WHAT TO WORK ON. Write out the rows below verbatim, beginning at the line that contains "You are a GUI" and stopping after the line that contains "The height and width of the screenshot is (476, 646).".

++++++++++++++++++++

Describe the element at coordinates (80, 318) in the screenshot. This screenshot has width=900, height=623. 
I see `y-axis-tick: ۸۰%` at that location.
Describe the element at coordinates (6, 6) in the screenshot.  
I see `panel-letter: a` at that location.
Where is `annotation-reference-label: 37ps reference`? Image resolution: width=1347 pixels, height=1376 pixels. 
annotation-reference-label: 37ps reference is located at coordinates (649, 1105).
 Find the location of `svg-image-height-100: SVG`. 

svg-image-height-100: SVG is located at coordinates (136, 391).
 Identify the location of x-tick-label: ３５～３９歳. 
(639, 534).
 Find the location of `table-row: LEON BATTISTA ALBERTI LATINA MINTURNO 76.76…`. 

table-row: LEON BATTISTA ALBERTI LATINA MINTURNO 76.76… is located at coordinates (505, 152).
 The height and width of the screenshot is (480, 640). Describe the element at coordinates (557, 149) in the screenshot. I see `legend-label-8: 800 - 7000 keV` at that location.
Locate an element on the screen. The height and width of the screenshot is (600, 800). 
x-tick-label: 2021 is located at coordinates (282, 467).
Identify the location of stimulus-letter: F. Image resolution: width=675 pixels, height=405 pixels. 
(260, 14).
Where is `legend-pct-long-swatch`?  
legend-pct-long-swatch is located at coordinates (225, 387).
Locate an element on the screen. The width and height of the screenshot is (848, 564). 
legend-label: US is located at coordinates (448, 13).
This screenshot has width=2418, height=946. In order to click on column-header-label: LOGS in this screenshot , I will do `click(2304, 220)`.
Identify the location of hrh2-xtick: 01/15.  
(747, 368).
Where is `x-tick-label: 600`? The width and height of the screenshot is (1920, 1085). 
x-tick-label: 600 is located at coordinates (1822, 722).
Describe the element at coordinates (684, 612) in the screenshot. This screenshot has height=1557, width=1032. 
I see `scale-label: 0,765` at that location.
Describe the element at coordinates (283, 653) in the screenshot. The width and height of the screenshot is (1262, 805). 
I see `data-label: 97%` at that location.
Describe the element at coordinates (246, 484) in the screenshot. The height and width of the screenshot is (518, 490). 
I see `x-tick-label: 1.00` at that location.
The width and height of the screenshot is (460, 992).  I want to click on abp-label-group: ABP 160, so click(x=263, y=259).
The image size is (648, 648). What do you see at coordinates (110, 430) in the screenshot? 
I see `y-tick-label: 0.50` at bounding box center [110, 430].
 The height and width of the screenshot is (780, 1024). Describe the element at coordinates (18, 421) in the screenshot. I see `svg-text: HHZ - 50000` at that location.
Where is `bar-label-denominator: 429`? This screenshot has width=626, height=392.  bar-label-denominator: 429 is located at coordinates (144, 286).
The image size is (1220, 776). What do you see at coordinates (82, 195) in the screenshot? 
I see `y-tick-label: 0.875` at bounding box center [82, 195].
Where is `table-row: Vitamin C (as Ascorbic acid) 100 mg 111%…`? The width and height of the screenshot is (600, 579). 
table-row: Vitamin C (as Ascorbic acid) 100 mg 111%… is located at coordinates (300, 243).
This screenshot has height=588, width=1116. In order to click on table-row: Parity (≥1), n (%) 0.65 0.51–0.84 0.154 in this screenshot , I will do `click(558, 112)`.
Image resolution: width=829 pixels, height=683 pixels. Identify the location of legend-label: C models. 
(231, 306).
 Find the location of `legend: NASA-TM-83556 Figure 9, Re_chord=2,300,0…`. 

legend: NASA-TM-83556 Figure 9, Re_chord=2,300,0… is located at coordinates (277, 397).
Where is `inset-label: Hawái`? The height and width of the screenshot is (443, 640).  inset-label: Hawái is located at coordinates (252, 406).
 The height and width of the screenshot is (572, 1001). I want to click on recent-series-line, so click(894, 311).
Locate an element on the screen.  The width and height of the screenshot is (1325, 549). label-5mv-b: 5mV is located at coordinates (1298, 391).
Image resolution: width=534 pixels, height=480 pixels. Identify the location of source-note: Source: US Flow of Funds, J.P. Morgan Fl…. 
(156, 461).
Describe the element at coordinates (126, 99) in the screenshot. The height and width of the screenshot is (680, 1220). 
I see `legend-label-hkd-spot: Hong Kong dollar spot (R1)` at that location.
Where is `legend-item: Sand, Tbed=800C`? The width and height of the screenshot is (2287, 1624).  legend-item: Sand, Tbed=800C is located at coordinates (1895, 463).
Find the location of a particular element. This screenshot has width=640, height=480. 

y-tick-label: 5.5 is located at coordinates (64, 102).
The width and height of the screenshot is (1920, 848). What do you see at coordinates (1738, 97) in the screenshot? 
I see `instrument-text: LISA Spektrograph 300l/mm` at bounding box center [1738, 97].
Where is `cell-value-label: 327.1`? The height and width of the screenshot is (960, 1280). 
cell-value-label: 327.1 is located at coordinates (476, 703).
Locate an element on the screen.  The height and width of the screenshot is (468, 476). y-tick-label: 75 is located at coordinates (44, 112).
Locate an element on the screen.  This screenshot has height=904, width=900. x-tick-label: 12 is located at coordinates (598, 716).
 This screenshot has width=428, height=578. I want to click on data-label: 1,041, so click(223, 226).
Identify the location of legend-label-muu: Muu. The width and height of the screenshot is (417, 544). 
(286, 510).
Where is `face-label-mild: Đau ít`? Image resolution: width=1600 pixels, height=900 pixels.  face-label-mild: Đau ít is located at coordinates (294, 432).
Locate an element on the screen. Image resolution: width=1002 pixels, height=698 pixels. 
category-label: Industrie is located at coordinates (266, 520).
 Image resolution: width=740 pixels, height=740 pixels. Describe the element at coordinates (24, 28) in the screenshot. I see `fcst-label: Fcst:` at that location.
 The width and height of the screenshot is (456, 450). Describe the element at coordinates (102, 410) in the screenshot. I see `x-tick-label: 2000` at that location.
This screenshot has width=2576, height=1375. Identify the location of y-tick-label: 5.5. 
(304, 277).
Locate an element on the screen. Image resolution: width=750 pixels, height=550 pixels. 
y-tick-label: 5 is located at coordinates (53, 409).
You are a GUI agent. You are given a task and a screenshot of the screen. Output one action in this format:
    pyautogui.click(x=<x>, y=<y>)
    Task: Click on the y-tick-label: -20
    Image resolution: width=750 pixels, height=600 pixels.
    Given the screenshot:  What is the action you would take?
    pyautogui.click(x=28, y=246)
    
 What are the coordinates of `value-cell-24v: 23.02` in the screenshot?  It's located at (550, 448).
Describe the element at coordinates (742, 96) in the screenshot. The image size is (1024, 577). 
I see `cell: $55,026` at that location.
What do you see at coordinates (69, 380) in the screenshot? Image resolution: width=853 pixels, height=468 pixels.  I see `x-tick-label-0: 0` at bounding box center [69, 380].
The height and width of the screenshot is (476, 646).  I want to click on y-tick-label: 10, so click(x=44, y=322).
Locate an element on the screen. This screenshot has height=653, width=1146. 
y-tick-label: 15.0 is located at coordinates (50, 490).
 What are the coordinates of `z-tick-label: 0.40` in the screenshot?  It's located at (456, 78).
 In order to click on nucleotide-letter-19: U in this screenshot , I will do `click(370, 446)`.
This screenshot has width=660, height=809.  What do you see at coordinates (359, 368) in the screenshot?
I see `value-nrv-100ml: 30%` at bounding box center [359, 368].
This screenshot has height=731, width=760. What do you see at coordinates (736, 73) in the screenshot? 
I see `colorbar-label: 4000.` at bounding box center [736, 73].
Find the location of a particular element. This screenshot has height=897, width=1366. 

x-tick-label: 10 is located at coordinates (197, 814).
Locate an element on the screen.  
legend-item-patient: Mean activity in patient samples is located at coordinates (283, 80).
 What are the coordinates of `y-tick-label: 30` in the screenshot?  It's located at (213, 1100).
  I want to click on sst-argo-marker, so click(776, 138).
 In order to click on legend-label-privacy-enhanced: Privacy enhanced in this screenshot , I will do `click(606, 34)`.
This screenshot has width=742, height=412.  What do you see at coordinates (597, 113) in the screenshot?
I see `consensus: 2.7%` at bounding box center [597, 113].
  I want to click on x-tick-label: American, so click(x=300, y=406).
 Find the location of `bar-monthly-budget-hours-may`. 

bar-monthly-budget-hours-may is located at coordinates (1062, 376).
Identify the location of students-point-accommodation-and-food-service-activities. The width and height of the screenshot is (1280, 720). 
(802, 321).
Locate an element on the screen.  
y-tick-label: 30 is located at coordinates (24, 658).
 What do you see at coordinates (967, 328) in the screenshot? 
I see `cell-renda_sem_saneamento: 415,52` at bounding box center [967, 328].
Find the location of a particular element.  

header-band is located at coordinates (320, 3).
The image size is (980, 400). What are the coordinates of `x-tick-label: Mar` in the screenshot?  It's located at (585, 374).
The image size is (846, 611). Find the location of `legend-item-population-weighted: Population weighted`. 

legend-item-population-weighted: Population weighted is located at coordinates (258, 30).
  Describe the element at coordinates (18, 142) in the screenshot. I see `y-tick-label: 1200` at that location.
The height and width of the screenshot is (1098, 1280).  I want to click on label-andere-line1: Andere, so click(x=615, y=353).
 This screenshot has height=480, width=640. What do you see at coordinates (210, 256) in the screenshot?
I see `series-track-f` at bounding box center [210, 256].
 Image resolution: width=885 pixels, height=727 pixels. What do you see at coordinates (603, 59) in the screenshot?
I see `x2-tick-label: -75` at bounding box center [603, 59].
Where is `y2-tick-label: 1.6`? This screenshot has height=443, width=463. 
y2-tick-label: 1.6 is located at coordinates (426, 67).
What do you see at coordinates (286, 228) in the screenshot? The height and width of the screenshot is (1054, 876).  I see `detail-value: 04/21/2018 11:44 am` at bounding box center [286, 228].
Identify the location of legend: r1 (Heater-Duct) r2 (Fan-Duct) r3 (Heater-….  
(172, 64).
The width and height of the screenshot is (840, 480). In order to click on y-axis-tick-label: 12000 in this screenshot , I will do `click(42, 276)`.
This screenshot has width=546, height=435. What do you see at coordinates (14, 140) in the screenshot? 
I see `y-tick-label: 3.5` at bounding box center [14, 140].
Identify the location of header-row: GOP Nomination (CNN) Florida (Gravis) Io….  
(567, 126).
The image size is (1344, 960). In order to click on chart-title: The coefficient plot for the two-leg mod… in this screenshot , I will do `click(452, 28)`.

++++++++++++++++++++

ANSWER BOX.
You are a GUI agent. You are given a task and a screenshot of the screen. Output one action in this format:
    pyautogui.click(x=<x>, y=<y>)
    Task: Click on the y-tick-label: -20
    Image resolution: width=750 pixels, height=600 pixels.
    Given the screenshot:  What is the action you would take?
    pyautogui.click(x=28, y=246)
    
 What are the coordinates of `value-cell-24v: 23.02` in the screenshot?  It's located at (550, 448).
Describe the element at coordinates (742, 96) in the screenshot. The image size is (1024, 577). 
I see `cell: $55,026` at that location.
What do you see at coordinates (69, 380) in the screenshot? Image resolution: width=853 pixels, height=468 pixels.  I see `x-tick-label-0: 0` at bounding box center [69, 380].
The height and width of the screenshot is (476, 646).  I want to click on y-tick-label: 10, so click(x=44, y=322).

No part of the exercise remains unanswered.